あの頃の私をひと言で表すなら、“新宿”だなって感じです(笑)

— 映画を観たという出来事と、壁を殴ったという出来事をつなぐストーリーは勝手に創作するしかないですもんね。橋本さんの内面や本音は絶対に分からないから。

100%間違ってるんですけど、周りの人たちはそこしか見えないから、それが真実として残るじゃないですか。週刊誌に誤った情報を書かれることもキツかったし、常に世間の目に晒されているっていう状況に耐えられるほど、まだ、この仕事に喜びを見い出せていなかった時期なんです。身辺環境もよくなかったので、どこにも居場所がなかった。映画館という場所が唯一、いろんな嫌なことを忘れられる場所だったんですよね。もちろん、演技の勉強にもなるし、一石二鳥だなっていう日々だった。その頃の心象風景は新宿ですよね。あの頃の私をひと言で表すなら、“新宿”だなって感じです(笑)。

— (笑)2013年に主演映画『さよなら、ドビュッシー』でインタビューした際は「精神的にも体力的にも限界で、家族や友達にも会ってなくて孤独を感じていてキツい」と言ってました。映画『俺はまだ本気出してないだけ』(2013年)と『くちづけ』(2013年)に続き、3ヵ月連続での撮影だったから。

自分自身も未熟で、愛を持って人と向き合うというやり方が分からなかったんですよね。だから、身近な人間関係がうまくいかなくて。それに、さっきも言った、人権や日常が剥奪される感覚と、この仕事をする覚悟が全然相容れてなかったし、そもそも演じることが、まだ心から好きになれなくて。同時に、自分に才能がないとも感じていた。好きでもなければ、才能もない。じゃあ、なんでやってるんだろうって。全てにおいて、いいことが1つもなかった感じでしたね。
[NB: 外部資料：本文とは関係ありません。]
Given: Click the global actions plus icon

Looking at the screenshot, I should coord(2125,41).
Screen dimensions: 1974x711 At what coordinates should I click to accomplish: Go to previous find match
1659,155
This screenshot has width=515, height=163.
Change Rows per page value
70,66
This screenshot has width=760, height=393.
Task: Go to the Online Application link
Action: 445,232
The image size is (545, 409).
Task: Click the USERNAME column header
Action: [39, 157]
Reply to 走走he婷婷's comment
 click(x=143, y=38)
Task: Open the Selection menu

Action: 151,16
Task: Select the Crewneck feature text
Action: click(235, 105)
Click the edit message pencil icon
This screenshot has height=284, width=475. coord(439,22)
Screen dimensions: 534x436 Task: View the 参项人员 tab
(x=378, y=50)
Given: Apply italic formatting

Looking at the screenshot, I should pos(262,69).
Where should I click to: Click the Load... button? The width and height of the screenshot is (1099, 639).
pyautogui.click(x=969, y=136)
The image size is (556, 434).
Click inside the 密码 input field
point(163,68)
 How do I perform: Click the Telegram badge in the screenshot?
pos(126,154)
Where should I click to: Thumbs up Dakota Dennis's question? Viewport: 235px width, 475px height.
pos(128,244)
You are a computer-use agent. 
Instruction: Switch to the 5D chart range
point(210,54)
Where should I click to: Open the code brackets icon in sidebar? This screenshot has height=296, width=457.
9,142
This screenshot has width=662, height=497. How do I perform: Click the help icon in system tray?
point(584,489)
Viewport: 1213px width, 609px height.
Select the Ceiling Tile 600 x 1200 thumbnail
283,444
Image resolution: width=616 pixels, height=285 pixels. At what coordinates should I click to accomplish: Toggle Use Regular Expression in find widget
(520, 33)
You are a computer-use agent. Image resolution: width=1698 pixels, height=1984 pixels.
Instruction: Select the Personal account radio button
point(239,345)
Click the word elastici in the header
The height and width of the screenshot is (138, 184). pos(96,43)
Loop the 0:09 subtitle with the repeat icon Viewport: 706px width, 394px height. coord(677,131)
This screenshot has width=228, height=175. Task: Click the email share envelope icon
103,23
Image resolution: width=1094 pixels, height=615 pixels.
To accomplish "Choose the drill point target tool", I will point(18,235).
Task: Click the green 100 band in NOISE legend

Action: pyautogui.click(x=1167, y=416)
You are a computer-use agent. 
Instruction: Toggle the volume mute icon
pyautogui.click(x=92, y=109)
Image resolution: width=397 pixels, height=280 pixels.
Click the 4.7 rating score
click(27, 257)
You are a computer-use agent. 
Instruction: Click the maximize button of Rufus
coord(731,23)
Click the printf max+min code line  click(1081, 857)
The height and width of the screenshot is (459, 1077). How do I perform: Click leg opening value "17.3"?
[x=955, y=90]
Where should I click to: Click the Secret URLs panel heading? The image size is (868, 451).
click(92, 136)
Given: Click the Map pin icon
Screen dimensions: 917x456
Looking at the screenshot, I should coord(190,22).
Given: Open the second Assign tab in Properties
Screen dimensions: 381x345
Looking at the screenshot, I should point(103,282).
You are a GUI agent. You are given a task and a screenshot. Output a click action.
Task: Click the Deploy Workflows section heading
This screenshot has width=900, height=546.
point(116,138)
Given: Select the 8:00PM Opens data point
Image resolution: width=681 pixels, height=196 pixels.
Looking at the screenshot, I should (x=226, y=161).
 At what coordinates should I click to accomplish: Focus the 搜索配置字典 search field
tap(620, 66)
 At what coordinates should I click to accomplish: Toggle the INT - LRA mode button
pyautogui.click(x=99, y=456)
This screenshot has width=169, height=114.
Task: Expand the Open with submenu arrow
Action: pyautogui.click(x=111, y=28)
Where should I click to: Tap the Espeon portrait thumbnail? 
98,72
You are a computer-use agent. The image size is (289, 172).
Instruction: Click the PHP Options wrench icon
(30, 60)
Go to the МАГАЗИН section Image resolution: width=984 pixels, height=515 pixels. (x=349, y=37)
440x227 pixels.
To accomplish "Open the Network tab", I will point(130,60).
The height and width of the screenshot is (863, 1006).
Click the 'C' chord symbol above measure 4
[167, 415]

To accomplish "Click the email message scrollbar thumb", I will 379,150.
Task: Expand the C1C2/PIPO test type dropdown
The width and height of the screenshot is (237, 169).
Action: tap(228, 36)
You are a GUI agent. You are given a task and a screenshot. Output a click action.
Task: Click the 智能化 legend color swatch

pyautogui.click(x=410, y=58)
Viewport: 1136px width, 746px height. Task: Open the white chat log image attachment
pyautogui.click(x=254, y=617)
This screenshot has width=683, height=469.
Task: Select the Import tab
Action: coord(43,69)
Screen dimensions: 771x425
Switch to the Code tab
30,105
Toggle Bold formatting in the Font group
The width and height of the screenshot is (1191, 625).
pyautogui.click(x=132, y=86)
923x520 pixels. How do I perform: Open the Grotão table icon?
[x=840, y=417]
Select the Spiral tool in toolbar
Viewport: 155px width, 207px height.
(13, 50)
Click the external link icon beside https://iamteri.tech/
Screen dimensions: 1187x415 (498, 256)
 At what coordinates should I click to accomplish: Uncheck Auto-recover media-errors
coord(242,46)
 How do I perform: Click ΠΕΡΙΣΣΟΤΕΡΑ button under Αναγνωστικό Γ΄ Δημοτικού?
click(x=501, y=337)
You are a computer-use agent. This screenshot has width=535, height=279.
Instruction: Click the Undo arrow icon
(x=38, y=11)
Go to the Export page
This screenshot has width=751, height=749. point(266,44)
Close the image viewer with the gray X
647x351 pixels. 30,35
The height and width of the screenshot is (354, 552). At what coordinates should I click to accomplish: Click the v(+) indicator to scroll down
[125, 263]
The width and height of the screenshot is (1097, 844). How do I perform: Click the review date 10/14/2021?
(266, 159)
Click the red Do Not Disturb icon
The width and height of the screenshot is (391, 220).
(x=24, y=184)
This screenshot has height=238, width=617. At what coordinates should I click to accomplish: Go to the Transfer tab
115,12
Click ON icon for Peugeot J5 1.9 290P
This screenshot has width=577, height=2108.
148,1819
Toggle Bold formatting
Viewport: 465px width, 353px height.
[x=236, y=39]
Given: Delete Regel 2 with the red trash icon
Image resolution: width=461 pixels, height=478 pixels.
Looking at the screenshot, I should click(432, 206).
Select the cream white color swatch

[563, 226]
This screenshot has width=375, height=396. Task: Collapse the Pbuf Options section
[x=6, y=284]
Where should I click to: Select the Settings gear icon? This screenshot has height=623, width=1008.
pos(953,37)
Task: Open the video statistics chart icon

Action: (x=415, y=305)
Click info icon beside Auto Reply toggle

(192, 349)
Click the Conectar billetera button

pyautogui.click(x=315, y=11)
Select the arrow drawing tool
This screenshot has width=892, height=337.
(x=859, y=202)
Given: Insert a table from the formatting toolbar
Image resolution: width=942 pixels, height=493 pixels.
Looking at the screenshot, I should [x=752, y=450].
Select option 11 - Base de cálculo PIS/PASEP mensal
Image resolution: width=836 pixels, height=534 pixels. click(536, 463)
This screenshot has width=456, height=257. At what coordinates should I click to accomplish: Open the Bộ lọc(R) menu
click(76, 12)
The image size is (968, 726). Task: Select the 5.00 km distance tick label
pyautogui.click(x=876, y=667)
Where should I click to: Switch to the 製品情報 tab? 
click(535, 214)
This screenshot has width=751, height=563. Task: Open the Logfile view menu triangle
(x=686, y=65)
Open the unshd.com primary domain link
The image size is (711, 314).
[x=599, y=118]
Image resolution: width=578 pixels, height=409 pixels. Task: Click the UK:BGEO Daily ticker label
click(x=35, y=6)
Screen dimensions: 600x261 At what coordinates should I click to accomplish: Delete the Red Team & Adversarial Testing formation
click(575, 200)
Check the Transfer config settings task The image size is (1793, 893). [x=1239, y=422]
— 撮影現場は映画館のような居場所にはならなかった?

現場の人たちは最高だったんですよ。でも、いかんせん、私がもうおかしくなっちゃってたから、私が現場にいるだけで迷惑をかけてしまうという意識がすごいあって。頭ではわかってるのに、体が勝手に動いちゃうっていう変なゾーンに入ってて。2〜3年くらいは、うまくいかなかったんですよね。大事な人たちに対して、人としておかしなことをしてしまう、迷惑をかけてしまう自分がいて。うわ、やだーって、空回りしてて……。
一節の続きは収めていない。